Por Jean-Claude Biette 

Gente da Sicília é ao mesmo tempo um filme que resplandece sozinho e um pico da obra dos Straub. Um pico fácil que podemos atingir sem corda. 

Se, segundo a ideia generosa de Manoel de Oliveira, um filme tem por verdadeira nacionalidade aquela do país no qual ele foi rodado, então uma grande parte da obra dos Straub é decididamente italiana, mesmo quando ouvimos nela o alemão ou o francês. 

Pouquíssimos dos seus filmes italianos falam do mundo moderno diretamente: estes são muitas vezes eloquentes peplums de teatro onde a Antiguidade é, sempre, despetrificada, entregue à história viva. 

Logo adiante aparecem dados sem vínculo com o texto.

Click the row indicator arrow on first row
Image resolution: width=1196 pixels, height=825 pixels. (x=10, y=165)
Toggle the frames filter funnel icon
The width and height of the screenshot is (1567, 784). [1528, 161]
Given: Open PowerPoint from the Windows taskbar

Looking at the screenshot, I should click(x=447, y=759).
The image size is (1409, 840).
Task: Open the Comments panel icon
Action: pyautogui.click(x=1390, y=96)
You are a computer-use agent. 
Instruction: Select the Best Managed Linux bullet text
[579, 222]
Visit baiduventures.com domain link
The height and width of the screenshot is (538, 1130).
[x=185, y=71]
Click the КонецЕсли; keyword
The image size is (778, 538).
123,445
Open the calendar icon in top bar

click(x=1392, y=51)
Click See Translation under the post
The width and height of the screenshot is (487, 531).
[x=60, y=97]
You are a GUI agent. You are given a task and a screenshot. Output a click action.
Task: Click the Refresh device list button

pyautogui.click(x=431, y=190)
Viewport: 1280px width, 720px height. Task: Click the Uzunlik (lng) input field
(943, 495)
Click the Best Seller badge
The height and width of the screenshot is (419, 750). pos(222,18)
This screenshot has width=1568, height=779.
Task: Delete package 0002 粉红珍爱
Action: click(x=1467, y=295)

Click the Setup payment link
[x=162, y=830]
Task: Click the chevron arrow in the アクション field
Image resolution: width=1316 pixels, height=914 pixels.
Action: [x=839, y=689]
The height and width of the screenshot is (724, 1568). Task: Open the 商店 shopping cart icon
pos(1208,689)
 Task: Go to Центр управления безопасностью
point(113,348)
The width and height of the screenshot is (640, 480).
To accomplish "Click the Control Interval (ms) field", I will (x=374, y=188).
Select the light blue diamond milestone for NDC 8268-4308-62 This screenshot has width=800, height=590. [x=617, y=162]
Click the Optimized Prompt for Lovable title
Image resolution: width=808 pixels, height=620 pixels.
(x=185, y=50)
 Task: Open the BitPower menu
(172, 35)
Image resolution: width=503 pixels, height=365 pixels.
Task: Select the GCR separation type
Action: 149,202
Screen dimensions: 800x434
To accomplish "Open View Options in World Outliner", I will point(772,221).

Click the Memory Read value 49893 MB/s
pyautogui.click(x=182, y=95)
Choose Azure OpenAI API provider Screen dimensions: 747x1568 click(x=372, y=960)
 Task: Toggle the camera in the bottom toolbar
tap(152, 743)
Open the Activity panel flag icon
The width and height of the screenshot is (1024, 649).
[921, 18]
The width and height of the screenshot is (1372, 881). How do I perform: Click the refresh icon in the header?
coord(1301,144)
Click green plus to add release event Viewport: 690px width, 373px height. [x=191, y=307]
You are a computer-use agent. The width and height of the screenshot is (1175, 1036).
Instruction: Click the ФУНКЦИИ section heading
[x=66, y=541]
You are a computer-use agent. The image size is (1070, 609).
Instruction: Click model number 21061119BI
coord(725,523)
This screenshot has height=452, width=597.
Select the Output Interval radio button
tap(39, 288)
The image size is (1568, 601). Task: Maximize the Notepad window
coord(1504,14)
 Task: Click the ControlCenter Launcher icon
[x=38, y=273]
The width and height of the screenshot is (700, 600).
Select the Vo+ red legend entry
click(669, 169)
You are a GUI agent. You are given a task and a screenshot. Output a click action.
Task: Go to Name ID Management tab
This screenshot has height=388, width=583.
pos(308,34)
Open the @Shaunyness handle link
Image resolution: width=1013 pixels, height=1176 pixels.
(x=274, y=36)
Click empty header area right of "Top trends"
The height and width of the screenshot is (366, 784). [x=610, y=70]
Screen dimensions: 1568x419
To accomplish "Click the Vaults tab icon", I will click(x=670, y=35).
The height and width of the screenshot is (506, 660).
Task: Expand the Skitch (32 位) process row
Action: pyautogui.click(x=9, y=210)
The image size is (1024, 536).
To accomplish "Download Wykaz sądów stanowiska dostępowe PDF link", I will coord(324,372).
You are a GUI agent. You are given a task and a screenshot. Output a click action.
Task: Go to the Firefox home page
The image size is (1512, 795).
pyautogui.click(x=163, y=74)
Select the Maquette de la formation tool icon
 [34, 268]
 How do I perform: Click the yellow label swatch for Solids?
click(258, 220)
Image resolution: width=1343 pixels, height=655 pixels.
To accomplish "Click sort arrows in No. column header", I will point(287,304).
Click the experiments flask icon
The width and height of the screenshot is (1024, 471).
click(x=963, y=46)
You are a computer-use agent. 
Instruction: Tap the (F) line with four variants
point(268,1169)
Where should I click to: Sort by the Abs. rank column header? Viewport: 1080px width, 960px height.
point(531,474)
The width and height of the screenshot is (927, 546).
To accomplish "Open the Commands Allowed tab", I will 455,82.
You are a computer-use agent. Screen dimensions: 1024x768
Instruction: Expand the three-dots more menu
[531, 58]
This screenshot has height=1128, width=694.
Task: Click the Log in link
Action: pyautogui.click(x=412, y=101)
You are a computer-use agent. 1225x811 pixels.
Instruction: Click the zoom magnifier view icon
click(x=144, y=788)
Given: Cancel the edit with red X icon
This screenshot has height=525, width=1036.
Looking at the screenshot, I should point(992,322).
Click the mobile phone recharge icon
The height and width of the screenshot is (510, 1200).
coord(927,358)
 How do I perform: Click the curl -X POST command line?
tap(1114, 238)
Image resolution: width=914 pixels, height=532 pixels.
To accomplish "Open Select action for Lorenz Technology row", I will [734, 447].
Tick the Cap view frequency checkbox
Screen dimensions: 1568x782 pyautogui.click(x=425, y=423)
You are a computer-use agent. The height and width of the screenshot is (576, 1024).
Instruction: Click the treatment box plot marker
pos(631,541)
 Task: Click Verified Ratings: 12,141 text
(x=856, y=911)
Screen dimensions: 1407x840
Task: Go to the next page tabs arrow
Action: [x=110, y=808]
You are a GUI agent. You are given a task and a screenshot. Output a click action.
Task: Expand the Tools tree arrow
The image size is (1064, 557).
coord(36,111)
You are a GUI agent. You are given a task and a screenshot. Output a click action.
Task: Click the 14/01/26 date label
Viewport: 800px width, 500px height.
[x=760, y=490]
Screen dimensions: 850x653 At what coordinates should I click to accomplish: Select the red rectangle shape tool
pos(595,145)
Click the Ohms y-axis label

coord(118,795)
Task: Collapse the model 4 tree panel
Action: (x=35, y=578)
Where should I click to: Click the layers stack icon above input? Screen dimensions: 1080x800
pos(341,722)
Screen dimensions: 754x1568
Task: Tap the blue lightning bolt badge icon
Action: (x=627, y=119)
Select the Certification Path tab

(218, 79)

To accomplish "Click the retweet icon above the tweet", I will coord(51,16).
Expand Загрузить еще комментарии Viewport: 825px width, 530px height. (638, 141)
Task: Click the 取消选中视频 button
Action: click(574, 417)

Com Gente da Sicília adaptado de Conversa na Sicília de Vittorini, é a Itália do século XX: no fim dos anos 30, enquanto Mussolini parodia o Império dos Césares, é já a exploração da Sicília, esta terra quase africana, um sul que resiste como pode ao norte, e o filme o poema preto e branco do mundo ofendido. 

Graças às vozes dos atores que jamais proferiram o italiano tão agradavelmente (o texto foi primeiro desempenhado no palco sob a direção dos Straub), é também a Itália de hoje que é fisicamente representada. Incompleta, com seus vazios, intensa: a alma perdida do cinema italiano. 

Quando se trata como aqui de laranjas invendíveis, de peixes grelhados na brasa, de suspeitas policiais, de retorno à casa da mãe, de encontros noturnos clandestinos no vale que terminam por se assumir, de utensílios que não compramos mais, de perda do pensamento manual, o que se canta então é o excessivo ou o insuficiente com o qual se constrói, como a vida, um filme. 

Sicilia ! foi o texto de apresentação do filme para o ACID, publicado na revista La Lettre du Cinéma n° 11, outono de 1999. Tradução: Miguel Haoni.